TRECHO DO TEXTO.
※

“Bira: vida & morte”, por Celso Frauches

Bira: vida & morte

“Não morro, entro na Vida”. (Santa Teresinha do Menino Jesus)

Na poesia e na fé, a morte foi definida, meditada, expressada das mais variadas formas. Sendo a única certeza que temos desde que nascemos, a morte sempre nos surpreende, sobretudo quando vem pela violência. Numa comunidade pequena como a nossa, perder alguém por assassinato, sempre próximo de todos, a todos atinge com força, provoca nossa solidariedade.

No início da semana finda, fomos surpreendidos com o brutal assassinato do amigo Bira, motorista da Prefeitura há décadas e taxista nas horas vagas. Aos sábados e domingos, ele era um dos que trabalhava com o seu táxi.

Conheci o Bira quando me mudei para Cantagalo, no final de 2020. Passei a residir com a minha esposa, Angela, na Vila Pitta. Como tinha dificuldade para caminhadas um pouco longas, eu e Angela usávamos o táxi do Bira para irmos à missa dos domingos, às 10h. Depois começamos a fazer com ele outras viagens, aqui mesmo dentro de nosso município: Floresta, Boa Sorte, Euclidelândia. Se havia festa no Sítio 3S, na Taquara, era ele que nos levava e buscava.

Nesses trajetos, sempre batíamos um papo. O Bira tinha assunto para tudo. Em política, como cidadãos da direita, ele era um defensor ferrenho do Bolsonaro, como eu. Ele foi motorista de vários prefeitos. Tinha causos para contar de todos com os quais trabalhou mais de perto. Admirava muito Wilder de Paula.

 

Bira: vida & morte

 

Assíduo na internet, havia muitos causos ali colhidos, sobretudo os mais exóticos, fora do comum. Conhecíamos, por suas narrativas, cidades perdidas da Amazônia, creio que acreditava, ou fingia acreditar para dar mais credibilidade às suas narrativas, em discos voadores e trocávamos figurinhas sobre isso. Quantas risadas saborosas demos juntos com algumas histórias hilárias.

※

LISTA DE TAREFAS.
1. Passe para o inglês esta frase da crônica sobre o Bira: "O Bira tinha assunto para tudo."
2. Escreva a continuação da crônica sobre o Bira a partir da última frase mostrada.

DADOS FORNECIDOS.
※

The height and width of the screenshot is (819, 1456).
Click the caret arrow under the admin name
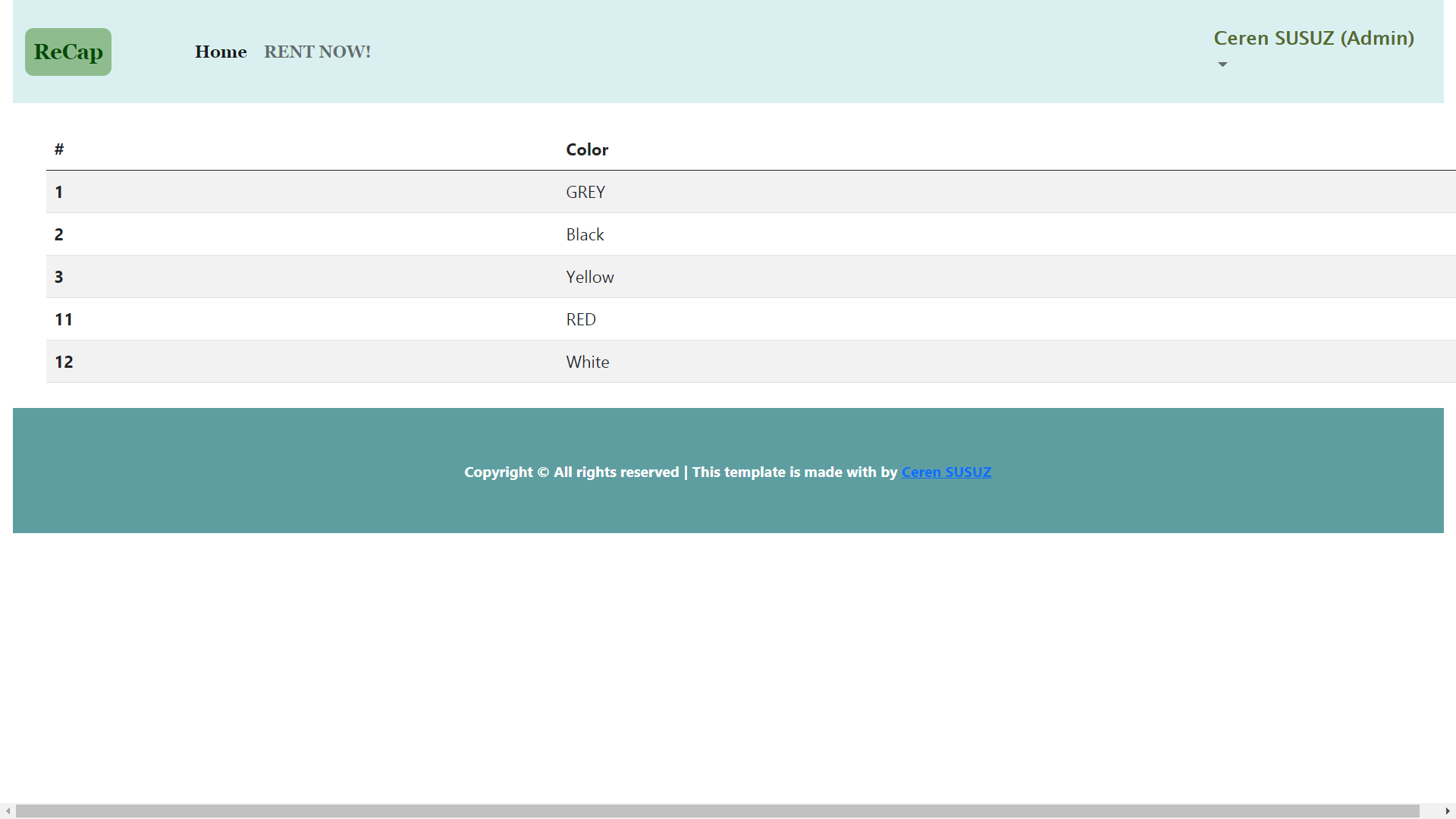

※

RESPOSTAS.
1. Bira had something to say about everything.

2.
Acabamos ficando amigos. Nós o perdemos para a violência de dois ou três imbecis. Oramos por ele, um ser complexo, mas amigo.

Bira (Ubiratan) nasceu na cidade do Rio de Janeiro, em 31 de outubro de 1961. Lá, estudou no Colégio Barão de Amparo. Completando a educação básica, fez vestibular para Direito na Universidade Gama Filho, no Méier, na cidade carioca. Não conseguiu concluir o curso.

Trabalhou desde os dezesseis anos para ajudar a mãe nas despesas domésticas, em sociedade com o padrasto na propaganda por meio de outdoors, mas desfez a sociedade aos 24 anos.

Bira veio para Cantagalo para morar com o pai, o taxista Sady, e trabalhou com venda de sementes de braquiária, inicialmente. Depois tentou, mais uma vez, o ramo da propaganda. Como não teve êxito, começou a trabalhar como taxista, em 1990.

Fez o concurso para motorista na Prefeitura de Cantagalo. Aprovado, iniciou o seu trabalho em 4 de maio de 2006, na Secretaria de Saúde.

 

Bira: vida & morte

 

Sua vida foi brutalmente interrompida aos 62 anos, no dia 23 de setembro de 2024. Foi assassinado, no desempenho de sua função de motorista, em Cantagalo, no distrito de Boa Sorte, deixando viúva sua esposa, Cleia, os filhos Breno e Taís, e uma netinha, Sofia Maria, que ele amava de modo especial.

Casado com Cleia desde 16 de março de 1958, Bira dedicou sua vida ao trabalho e à família. Era um perfeccionista, pois gostava de tudo feito de modo perfeito, o que, muitas vezes, fazia-o parecer “chato”.

Bira tinha um único vício: o trabalho.

Pelo pouco tempo que convivemos, percebemos que ele tinha um coração generoso. De poucos amigos, mas os que tinha ele fazia de tudo para ajudar. Angela se emocionou ao ouvir da família, na missa de 7º dia: “Ele gostava muito de vocês”. E nós dele.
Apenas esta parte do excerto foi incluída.